Protecting Personal Information
The policy of the Methodist Church of Great Britain is described in the Managing Trustees’ Privacy Notice document describing in general terms how people’s privacy is respected and how their personal information is protected.
Specific to this web site there are two classes of people involved: those who read the material on the site (the Consumers) and those who can update it (the Providers).
From time to time, material provided in text form for web pages includes information about how to get in touch with a person: typically quoting a telephone number or email address and occasionally a surface mail address. For private individuals, the web site’s information providers can take the view that the phone and address information can be omitted and still remain useful. In certain cases it is retained but converted from text to a graphical image, so that could be read by a real person but its meaning would not be intelligible to a piece of malicious software.
Where such information is provided on this site to allow people to contact the person officially representing an external organisation, the information may be retained in textual form. Where the official contact relates to this Circuit and its churches, e.g. its ministers and church or circuit administrators, the information is protected by converting it to a graphical image as described above.
When photographs of people are received for publication, and individuals’ faces are shown clearly, one of the following actions is taken, according to the circumstance:
- Adults’ permission is sought for images of themselves
- Parents’ or guardians’ permission is sought on behalf of children
- Organisations may be able to provide on-going permission for their members
- Where permission is not available for all in a group, faces can be pixelated
- If none of the above approaches is acceptable, the image is withheld
This web site uses technology which allows designated individuals to have update access to designated areas of the site, e.g. to the pages of an individual church.
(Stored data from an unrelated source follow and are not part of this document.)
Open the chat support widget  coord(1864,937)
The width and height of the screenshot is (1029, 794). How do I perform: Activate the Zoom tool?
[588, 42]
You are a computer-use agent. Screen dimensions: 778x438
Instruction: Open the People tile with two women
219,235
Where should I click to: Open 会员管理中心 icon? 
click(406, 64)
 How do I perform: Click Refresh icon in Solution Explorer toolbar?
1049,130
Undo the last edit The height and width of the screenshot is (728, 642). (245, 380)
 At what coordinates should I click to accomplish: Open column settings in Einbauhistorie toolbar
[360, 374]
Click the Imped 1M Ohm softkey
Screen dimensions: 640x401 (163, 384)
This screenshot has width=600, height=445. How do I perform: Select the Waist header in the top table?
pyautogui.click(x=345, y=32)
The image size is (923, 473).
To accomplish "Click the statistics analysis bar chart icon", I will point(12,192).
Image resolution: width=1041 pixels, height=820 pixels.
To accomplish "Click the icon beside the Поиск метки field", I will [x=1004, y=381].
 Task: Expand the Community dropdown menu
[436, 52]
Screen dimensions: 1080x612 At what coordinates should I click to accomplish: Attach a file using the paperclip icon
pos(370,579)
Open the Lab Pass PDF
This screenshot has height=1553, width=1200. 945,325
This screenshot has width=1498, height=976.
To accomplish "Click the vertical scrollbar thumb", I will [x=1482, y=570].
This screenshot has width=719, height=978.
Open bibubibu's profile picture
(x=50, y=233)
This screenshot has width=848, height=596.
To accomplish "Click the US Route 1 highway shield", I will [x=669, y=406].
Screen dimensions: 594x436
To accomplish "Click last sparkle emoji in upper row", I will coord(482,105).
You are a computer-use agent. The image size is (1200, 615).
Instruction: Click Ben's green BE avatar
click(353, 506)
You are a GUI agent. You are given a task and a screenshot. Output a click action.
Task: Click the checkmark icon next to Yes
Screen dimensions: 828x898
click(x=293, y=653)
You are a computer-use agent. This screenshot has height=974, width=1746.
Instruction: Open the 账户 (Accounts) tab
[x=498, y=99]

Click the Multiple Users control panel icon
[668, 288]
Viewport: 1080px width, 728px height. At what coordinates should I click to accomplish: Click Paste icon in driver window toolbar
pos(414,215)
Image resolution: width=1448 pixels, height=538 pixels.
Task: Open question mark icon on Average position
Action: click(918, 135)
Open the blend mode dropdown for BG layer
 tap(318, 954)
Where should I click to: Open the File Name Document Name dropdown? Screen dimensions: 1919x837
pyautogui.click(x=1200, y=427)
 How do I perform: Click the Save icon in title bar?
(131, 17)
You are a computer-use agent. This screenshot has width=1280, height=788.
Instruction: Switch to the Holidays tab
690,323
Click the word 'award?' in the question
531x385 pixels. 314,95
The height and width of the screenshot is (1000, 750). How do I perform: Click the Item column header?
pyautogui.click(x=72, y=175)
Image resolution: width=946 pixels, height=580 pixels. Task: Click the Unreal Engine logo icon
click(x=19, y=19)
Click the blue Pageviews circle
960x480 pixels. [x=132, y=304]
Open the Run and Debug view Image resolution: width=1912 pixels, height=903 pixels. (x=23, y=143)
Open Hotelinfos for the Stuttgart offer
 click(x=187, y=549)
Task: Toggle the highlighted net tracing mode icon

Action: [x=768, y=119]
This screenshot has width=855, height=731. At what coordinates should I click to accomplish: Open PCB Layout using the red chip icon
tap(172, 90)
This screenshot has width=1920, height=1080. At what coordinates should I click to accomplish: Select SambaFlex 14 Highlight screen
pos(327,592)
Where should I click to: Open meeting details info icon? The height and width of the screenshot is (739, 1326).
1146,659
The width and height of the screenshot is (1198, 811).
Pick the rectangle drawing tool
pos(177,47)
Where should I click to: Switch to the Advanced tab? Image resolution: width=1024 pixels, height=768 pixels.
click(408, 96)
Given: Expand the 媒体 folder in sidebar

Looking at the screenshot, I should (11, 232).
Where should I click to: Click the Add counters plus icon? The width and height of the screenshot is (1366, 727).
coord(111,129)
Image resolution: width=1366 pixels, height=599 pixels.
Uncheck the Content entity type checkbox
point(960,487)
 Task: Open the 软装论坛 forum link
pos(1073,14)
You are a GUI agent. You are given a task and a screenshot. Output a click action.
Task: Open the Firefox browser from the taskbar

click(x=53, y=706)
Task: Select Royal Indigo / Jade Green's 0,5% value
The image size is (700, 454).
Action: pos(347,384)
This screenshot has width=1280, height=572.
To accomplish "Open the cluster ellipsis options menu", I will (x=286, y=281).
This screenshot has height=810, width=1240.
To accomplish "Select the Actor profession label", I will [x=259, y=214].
The designated individuals are trained in how to make changes, are given a system ‘identity’ for logging in and are able to specify their preferred password (to replace the one provided by system administrators). Every log-in ‘identity’ is unique. Should a breach occur it will be clear what the source was. Training of designated individuals includes a session on the need to be aware of others’ personal data security: information providers have responsibility for their fellow providers too.
Although information providers are able to change their own password at any time, the mechanism is designed to prevent access by on-line robots, which may try to take over a person’s right to amend the site.
Defence of the Web Site Support System
The support system provides mechanisms for creating and updating web pages, giving specified individuals the right to manage specified areas of the site. The support system database holds the personal email addresses of registered Information Providers.
The support system is itself strongly defended. We guard against attack from malicious software which might try to take control of the system, perhaps using the identities of people who have the right to make updates. Attempted attacks are monitored. From time to time, perhaps in response to an attempted attack, the defences are strengthened.